On a weekly basis, we offer group body conditioning exercise classes for residents. They can choose whether to attend these but we typically have around 20 attendees. In addition, each day we can have as many as 26 residents attend one-to-one physiotherapy sessions at the therapy department,
and for those who are unable to come to the department, they are seen in the units or in their own room. Sessions include a range of movement exercises, strengthening exercises, mobility and balance exercises (evidence based), using bean bags, therapeutic bands, dumb bells and ankle weights. All physiotherapy interventions are tailored according to each resident’s physical and medical needs and their cognition.

We also run more specific group sessions (chair based, circle dancing, general body conditioning exercises and recently we have started a falls revention class) to meet every resident’s social and therapeutic needs meaningfully. Our team provides a person centred care approach, and we see the difference it makes to residents’ lives every day. Some people come into the care home wheelchair bound, but after regular motivated and graded sessions with us, some are now able to walk with a frame with close supervision, and some are able to walk independently around the unit using their recommended mobility aids.

We often see resident’s with complex needs come into the home, but conditions such as dementia shouldn’t stop their access to physiotherapy. In fact, it’s the opposite, we should encourage them to maximise their optimum potential in terms of mobility and independence. We have a feedback book in the department which shows how grateful the residents and their families feel about the support we offer, and the unexpected ways it can help people.

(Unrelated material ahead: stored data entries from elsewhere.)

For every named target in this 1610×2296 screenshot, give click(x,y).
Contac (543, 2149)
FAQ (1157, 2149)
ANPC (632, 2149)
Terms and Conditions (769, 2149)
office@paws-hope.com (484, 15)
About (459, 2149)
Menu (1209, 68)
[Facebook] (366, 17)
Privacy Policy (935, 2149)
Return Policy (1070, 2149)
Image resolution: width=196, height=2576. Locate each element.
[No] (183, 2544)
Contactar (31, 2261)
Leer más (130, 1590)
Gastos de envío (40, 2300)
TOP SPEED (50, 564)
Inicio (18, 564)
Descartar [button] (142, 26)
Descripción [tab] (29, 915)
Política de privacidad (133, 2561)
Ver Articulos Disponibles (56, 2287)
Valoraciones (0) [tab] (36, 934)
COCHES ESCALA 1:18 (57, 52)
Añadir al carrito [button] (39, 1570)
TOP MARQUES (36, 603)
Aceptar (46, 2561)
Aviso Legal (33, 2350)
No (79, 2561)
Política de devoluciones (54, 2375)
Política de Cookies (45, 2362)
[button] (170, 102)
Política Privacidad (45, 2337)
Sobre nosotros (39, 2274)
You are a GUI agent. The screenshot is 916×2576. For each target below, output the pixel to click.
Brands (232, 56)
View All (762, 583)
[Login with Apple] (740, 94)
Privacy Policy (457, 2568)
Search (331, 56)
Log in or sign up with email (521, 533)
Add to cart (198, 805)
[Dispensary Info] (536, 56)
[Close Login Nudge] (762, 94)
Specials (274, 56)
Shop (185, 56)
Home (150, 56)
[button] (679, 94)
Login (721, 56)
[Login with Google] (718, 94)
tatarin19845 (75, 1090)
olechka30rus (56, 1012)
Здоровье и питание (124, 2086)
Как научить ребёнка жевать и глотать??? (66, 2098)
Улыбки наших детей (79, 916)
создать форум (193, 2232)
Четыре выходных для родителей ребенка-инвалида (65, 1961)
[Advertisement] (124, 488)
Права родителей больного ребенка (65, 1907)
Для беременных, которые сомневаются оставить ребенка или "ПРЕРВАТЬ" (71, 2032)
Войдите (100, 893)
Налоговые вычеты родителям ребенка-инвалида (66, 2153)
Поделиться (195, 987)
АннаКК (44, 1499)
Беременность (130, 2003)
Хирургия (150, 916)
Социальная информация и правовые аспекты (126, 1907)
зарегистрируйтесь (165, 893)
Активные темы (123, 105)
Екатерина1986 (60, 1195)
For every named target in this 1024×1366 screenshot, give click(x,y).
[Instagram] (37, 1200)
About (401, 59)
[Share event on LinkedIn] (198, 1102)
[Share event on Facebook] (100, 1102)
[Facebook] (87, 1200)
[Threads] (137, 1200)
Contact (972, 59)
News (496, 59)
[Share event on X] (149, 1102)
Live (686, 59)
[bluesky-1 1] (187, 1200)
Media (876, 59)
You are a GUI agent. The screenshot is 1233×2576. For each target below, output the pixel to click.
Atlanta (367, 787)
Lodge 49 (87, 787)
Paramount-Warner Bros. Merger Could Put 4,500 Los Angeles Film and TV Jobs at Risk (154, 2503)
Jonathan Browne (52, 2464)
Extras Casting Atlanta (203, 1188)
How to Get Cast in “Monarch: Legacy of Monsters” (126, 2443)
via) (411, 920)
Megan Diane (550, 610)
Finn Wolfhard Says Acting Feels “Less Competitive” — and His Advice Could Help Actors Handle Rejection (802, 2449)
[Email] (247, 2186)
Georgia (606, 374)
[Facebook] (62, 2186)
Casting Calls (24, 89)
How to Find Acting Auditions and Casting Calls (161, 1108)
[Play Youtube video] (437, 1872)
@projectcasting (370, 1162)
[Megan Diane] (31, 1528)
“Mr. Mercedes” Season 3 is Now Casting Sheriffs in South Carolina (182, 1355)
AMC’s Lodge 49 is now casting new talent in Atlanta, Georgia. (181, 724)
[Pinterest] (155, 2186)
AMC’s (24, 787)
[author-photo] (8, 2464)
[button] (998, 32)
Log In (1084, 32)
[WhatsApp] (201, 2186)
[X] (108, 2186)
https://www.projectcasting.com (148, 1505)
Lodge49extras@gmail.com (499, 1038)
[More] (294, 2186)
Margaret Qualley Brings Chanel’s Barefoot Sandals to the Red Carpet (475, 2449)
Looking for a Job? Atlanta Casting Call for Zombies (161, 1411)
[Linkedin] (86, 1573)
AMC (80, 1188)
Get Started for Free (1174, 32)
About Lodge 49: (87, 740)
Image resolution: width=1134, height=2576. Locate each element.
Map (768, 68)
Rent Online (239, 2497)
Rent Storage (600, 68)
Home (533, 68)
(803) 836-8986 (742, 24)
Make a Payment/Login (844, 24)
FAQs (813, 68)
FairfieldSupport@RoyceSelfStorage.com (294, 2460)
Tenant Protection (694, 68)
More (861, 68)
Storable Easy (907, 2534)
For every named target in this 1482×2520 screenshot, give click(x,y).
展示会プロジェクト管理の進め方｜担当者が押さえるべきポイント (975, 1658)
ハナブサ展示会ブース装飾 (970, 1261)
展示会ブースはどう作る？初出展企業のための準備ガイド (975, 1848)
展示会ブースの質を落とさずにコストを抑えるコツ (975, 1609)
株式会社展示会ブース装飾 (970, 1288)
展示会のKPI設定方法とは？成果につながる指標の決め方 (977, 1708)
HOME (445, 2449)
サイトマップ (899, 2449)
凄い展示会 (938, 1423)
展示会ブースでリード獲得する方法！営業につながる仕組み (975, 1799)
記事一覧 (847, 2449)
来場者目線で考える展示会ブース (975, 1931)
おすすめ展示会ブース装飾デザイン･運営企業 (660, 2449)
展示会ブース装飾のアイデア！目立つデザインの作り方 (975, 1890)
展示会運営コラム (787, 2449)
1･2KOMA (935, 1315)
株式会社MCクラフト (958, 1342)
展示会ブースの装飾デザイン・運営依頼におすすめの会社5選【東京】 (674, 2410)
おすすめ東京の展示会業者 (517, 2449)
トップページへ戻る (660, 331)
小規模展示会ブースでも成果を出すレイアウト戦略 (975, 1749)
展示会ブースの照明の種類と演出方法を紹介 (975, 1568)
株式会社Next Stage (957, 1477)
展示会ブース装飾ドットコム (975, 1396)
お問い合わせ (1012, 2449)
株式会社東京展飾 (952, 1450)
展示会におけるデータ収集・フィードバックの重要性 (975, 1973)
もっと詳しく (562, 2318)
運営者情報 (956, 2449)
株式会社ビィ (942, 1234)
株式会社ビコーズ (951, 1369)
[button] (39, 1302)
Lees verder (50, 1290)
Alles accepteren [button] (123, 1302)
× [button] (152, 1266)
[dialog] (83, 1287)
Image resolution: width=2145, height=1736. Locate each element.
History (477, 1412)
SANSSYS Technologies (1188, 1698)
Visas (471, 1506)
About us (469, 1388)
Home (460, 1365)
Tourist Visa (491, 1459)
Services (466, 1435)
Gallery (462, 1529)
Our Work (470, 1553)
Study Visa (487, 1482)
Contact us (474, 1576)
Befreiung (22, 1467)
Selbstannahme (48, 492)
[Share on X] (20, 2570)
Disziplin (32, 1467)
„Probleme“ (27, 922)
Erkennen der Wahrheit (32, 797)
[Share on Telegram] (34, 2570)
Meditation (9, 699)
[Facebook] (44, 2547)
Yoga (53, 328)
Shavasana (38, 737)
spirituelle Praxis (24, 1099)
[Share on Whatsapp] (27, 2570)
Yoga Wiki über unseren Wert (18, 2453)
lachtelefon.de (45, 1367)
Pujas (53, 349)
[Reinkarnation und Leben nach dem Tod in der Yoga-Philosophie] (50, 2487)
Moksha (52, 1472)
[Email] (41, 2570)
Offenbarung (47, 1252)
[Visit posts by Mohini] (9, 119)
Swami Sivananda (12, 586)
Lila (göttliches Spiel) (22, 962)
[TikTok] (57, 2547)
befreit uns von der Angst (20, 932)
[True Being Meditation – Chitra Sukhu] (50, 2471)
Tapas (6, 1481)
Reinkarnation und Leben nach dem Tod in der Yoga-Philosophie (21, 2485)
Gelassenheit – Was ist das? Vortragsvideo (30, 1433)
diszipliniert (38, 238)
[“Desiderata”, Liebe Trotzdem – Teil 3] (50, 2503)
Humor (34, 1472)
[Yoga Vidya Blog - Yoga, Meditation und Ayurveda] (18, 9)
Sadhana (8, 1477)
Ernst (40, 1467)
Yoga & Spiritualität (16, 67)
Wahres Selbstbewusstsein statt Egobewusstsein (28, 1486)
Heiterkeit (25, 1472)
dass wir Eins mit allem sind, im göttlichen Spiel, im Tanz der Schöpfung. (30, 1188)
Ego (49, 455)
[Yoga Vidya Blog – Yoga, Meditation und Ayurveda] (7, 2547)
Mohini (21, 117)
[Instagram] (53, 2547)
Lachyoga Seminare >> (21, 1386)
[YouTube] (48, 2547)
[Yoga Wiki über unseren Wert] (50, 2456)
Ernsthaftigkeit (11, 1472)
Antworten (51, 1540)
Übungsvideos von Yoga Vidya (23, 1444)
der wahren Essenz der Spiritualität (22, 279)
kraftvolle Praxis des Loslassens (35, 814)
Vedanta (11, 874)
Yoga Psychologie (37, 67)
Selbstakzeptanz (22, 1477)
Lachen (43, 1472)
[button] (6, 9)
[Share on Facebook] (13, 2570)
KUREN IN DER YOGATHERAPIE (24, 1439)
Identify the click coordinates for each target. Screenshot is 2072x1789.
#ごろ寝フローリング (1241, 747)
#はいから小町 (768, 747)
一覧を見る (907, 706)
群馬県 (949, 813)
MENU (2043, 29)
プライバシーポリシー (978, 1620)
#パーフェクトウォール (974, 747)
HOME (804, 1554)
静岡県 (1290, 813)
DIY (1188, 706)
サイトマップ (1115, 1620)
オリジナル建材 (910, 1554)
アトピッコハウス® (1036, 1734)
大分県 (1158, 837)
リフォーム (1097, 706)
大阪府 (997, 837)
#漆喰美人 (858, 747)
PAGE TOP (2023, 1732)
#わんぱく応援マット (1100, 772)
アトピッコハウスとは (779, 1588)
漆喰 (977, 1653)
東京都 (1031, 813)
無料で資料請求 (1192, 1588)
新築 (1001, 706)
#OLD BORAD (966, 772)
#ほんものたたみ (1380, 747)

Something as simple as helping a resident out of bed or a chair, and then stand unassisted, gives back the resident’s dignity and independence, and even their sense of “living again”. As a therapist, and like any staff in Nightingale House, as much as we have a very busy hectic day, one “thank you” from a resident is a great reward; it makes us feel valued and appreciated and gives us the energy and motivation to come back again the next day.